(Data for locating text and page items)
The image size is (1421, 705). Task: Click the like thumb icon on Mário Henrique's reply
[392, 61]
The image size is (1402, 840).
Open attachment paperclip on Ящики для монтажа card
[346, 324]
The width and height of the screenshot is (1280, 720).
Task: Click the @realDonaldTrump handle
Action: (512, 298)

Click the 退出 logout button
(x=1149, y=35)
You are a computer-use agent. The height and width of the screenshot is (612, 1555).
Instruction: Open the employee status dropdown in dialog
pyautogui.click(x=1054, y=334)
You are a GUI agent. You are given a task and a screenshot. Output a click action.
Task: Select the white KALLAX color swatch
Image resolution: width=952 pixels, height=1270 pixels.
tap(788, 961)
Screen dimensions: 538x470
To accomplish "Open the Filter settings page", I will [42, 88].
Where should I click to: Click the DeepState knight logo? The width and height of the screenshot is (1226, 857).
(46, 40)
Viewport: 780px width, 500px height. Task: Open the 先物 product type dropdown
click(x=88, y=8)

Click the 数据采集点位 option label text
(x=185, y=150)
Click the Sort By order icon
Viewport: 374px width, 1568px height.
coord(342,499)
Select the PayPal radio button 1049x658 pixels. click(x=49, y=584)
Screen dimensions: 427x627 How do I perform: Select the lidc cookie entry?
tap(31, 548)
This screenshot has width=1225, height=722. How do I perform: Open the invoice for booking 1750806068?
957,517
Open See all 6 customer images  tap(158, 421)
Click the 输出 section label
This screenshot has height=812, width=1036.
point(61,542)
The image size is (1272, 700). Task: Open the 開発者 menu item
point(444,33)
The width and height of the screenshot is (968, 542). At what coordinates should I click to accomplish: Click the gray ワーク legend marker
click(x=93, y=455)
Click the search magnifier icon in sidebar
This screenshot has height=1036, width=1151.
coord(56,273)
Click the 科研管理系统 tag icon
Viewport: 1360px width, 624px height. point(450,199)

- **Task details**
Copy out every line of the data above without changing anything.

- **Result**
The image size is (1421, 705). Task: Click the like thumb icon on Mário Henrique's reply
[392, 61]
The image size is (1402, 840).
Open attachment paperclip on Ящики для монтажа card
[346, 324]
The width and height of the screenshot is (1280, 720).
Task: Click the @realDonaldTrump handle
Action: (512, 298)

Click the 退出 logout button
(x=1149, y=35)
You are a computer-use agent. The height and width of the screenshot is (612, 1555).
Instruction: Open the employee status dropdown in dialog
pyautogui.click(x=1054, y=334)
You are a GUI agent. You are given a task and a screenshot. Output a click action.
Task: Select the white KALLAX color swatch
Image resolution: width=952 pixels, height=1270 pixels.
tap(788, 961)
Screen dimensions: 538x470
To accomplish "Open the Filter settings page", I will [42, 88].
Where should I click to: Click the DeepState knight logo? The width and height of the screenshot is (1226, 857).
(46, 40)
Viewport: 780px width, 500px height. Task: Open the 先物 product type dropdown
click(x=88, y=8)

Click the 数据采集点位 option label text
(x=185, y=150)
Click the Sort By order icon
Viewport: 374px width, 1568px height.
coord(342,499)
Select the PayPal radio button 1049x658 pixels. click(x=49, y=584)
Screen dimensions: 427x627 How do I perform: Select the lidc cookie entry?
tap(31, 548)
This screenshot has width=1225, height=722. How do I perform: Open the invoice for booking 1750806068?
957,517
Open See all 6 customer images  tap(158, 421)
Click the 输出 section label
This screenshot has height=812, width=1036.
point(61,542)
The image size is (1272, 700). Task: Open the 開発者 menu item
point(444,33)
The width and height of the screenshot is (968, 542). At what coordinates should I click to accomplish: Click the gray ワーク legend marker
click(x=93, y=455)
Click the search magnifier icon in sidebar
This screenshot has height=1036, width=1151.
coord(56,273)
Click the 科研管理系统 tag icon
Viewport: 1360px width, 624px height. point(450,199)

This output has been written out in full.